Monsieur l’Inspecteur d’Académie,
La carte scolaire que vous nous présentez est marquée par la volonté gouvernementale de désigner un coupable aux maux de la société, le trop d’Etat. Cette volonté s’exprime sur un seul mode concernant la chose publique ; « réduction du périmètre de l’Etat, moins de fonctionnaires, moins de services publics »
Dans ce contexte notre département doit rendre 35 postes (ndr : dans le primaire) que vous prenez sur la brigade et sur les postes G. Ce seront des conditions de remplacement dégradées et du soutien en moins.
Dans le même temps, notre ministre trouve deux millions d’heures supplémentaires pour des cours de remise à niveau qui amputent d’autant les moyens qu’il aurait pu mettre à la disposition du système pour diminuer l’échec scolaire. Il réorganise le fonctionnement des écoles en supprimant le samedi matin pour mettre en place un soutien aux élèves les plus en difficulté. Là encore, c’est à moyens constants, et ce qui est donné aux uns l’est en diminuant le temps d’enseignement de tous.
Mais parler des moyens ne peut se faire sans s’interroger sur les objectifs et les finalités de l’école primaire.
A cet égard, la refonte des programmes proposée par le ministère est significative du renoncement par l’Etat à de hautes ambitions pour l’école et du reniement de celui qui les avaient alors signé en 2002.
Deux anciens ministres, de bord politique différent, utilisent à ce propos des mots très durs ; paresse intellectuelle, vide abyssal, imposture et reniement. La communauté scientifique fait le même constat accablant, toute discipline confondue. Le recteur Joutard, porteur des programmes de 2002, pointe la vision étriquée qui a présidé à ces évolutions et le triomphe de la nomenclature sèche et de la mémorisation sans intelligence.

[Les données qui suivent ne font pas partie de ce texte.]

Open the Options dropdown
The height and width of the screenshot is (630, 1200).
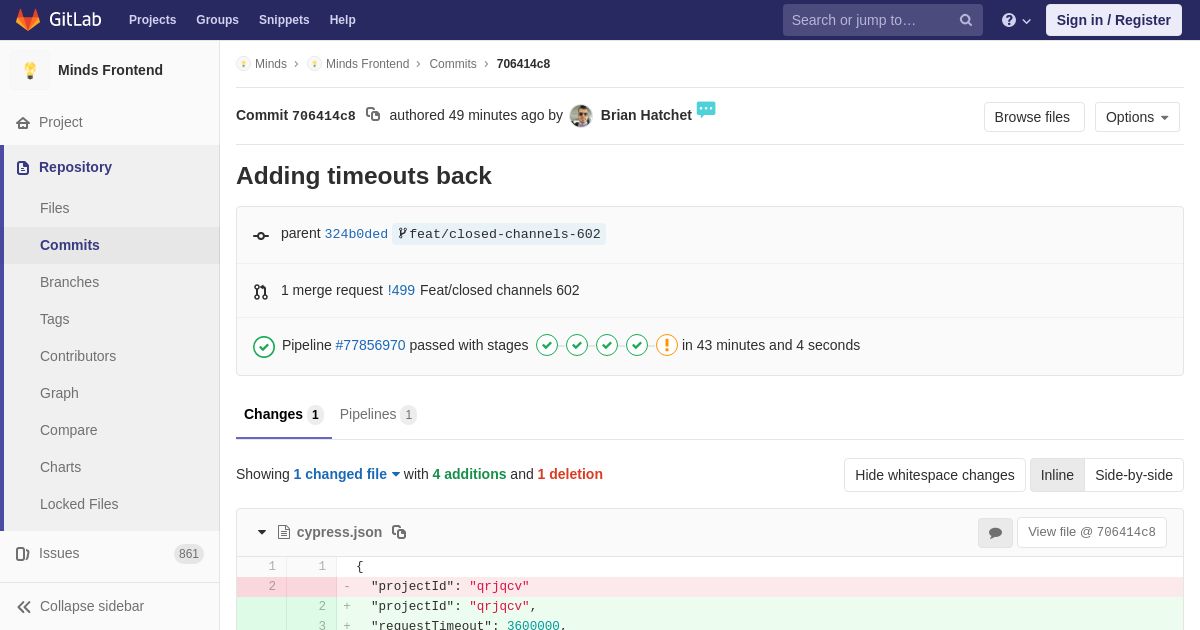1137,117

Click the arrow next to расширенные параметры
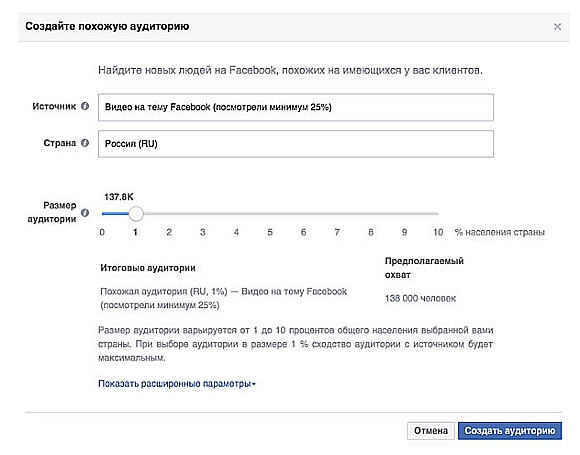254,384
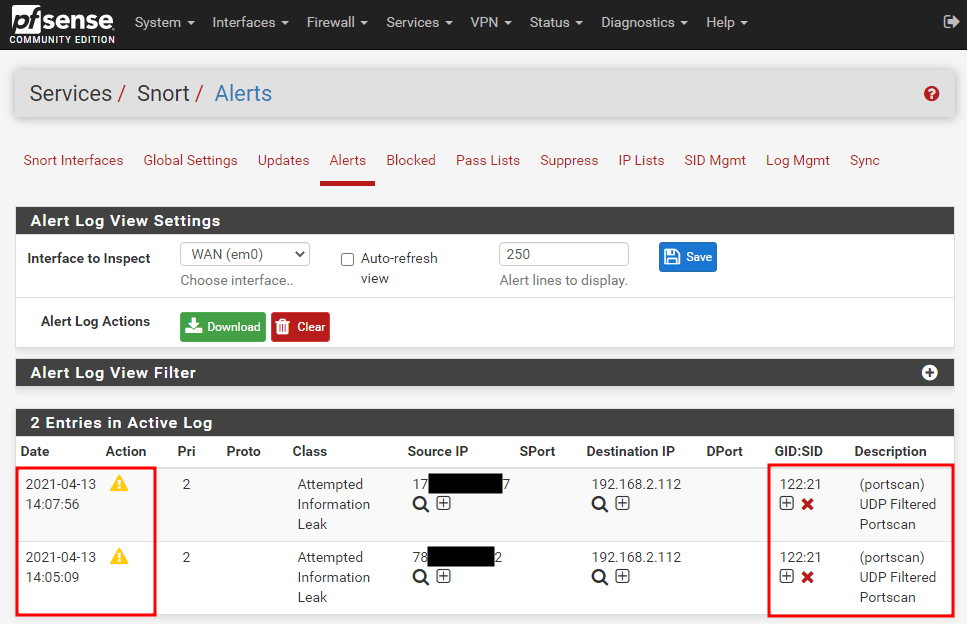Open the Diagnostics dropdown menu
The image size is (967, 624).
[x=644, y=22]
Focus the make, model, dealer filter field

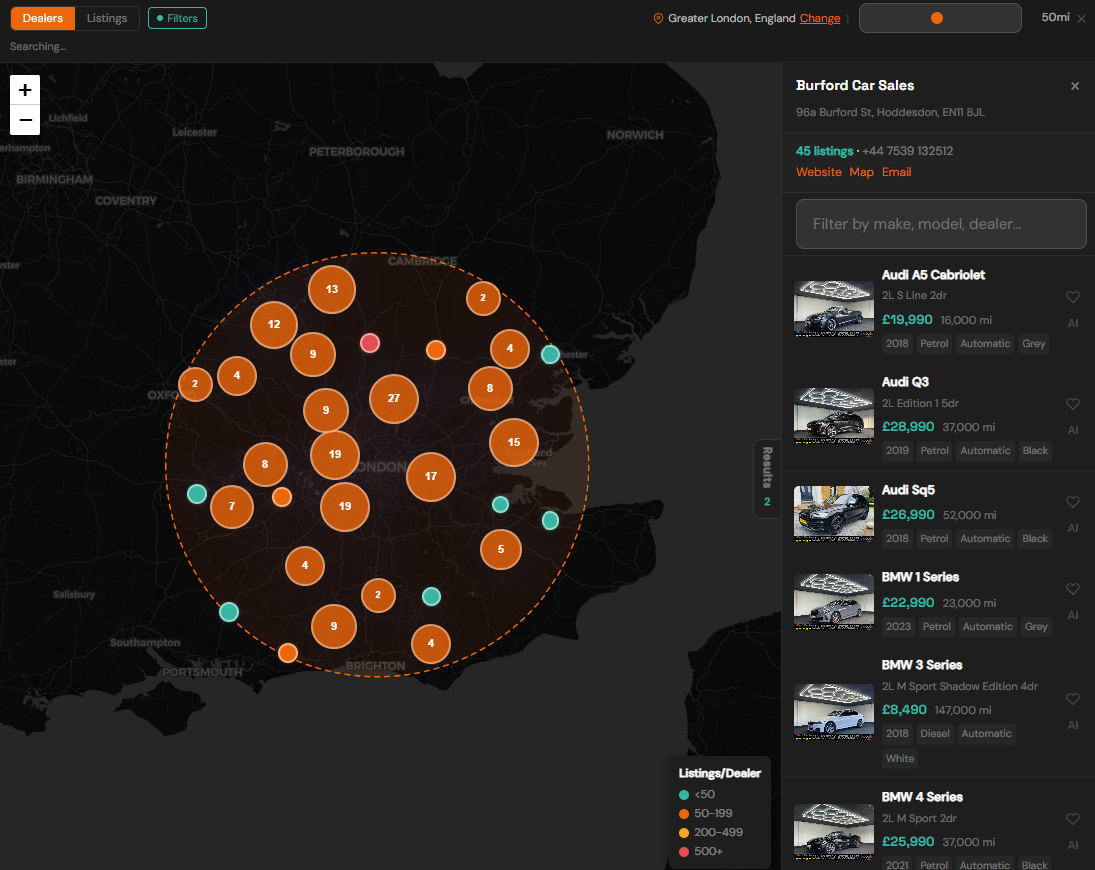940,224

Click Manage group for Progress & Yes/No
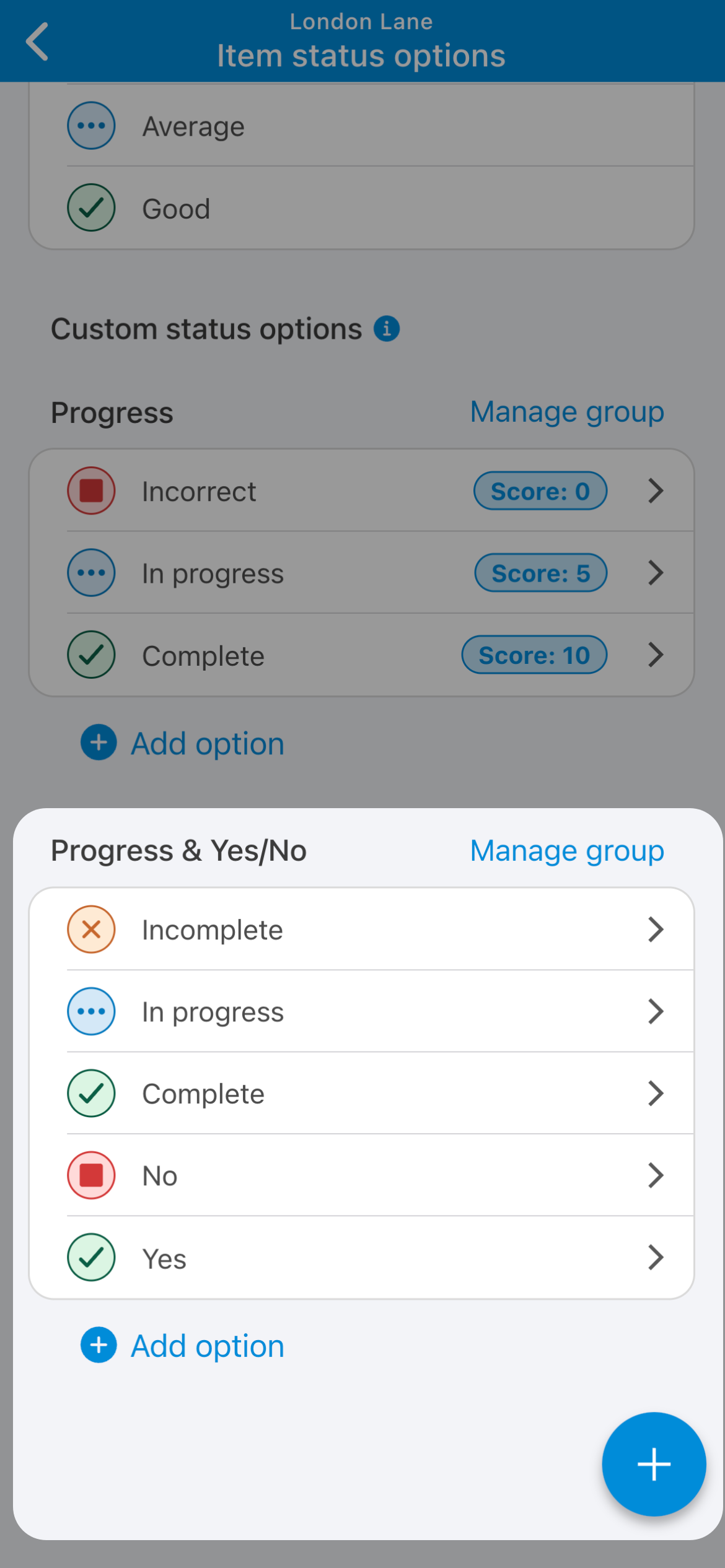tap(566, 850)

Plus inquiétant pour toute la communauté éducative, ces programmes ont été conçus par quelques thuriféraires de la doxa présidentielle et ils ne recueillent l’assentiment que de ceux qui apprécient l’exemplarité du comportement de la plus haute autorité de l’Etat en matière de civilités.
Il faut également évoquer la volonté récurrente et implicite de stigmatiser notre profession. Présentée comme fainéante, incompétente, responsable du chômage, de l’échec scolaire et des déficits budgétaires, il est enfin temps qu’elle travaille plus, qu’elle apprenne aux élèves à lire, écrire et compter. On attend d’elle qu’elle se soumette et, après avoir sapé l’autorité qu’elle tient de sa compétence disciplinaire, qu’elle participe à la « réparation » d’une société bien plus fortement secouée et désemparée par les désordres économiques que par quelque querelle d’expert autour de l’apprentissage de la lecture.
Ce qui nous est présenté là, monsieur l’Inspecteur d’Académie, ces moyens comme ces finalités, signifient au mieux le refus de toute pensée complexe en matière d’éducation, au pire le cynisme d’une politique éducative qui abandonne chacun et les plus faibles en particulier à une « responsabilité individuelle » bien illusoire.
Gambetta disait : « Ce qui constitue la vraie démocratie, ce n’est pas de défendre des égaux, c’est d’en faire ». A cet égard, les décisions du ministère ne peuvent nous satisfaire.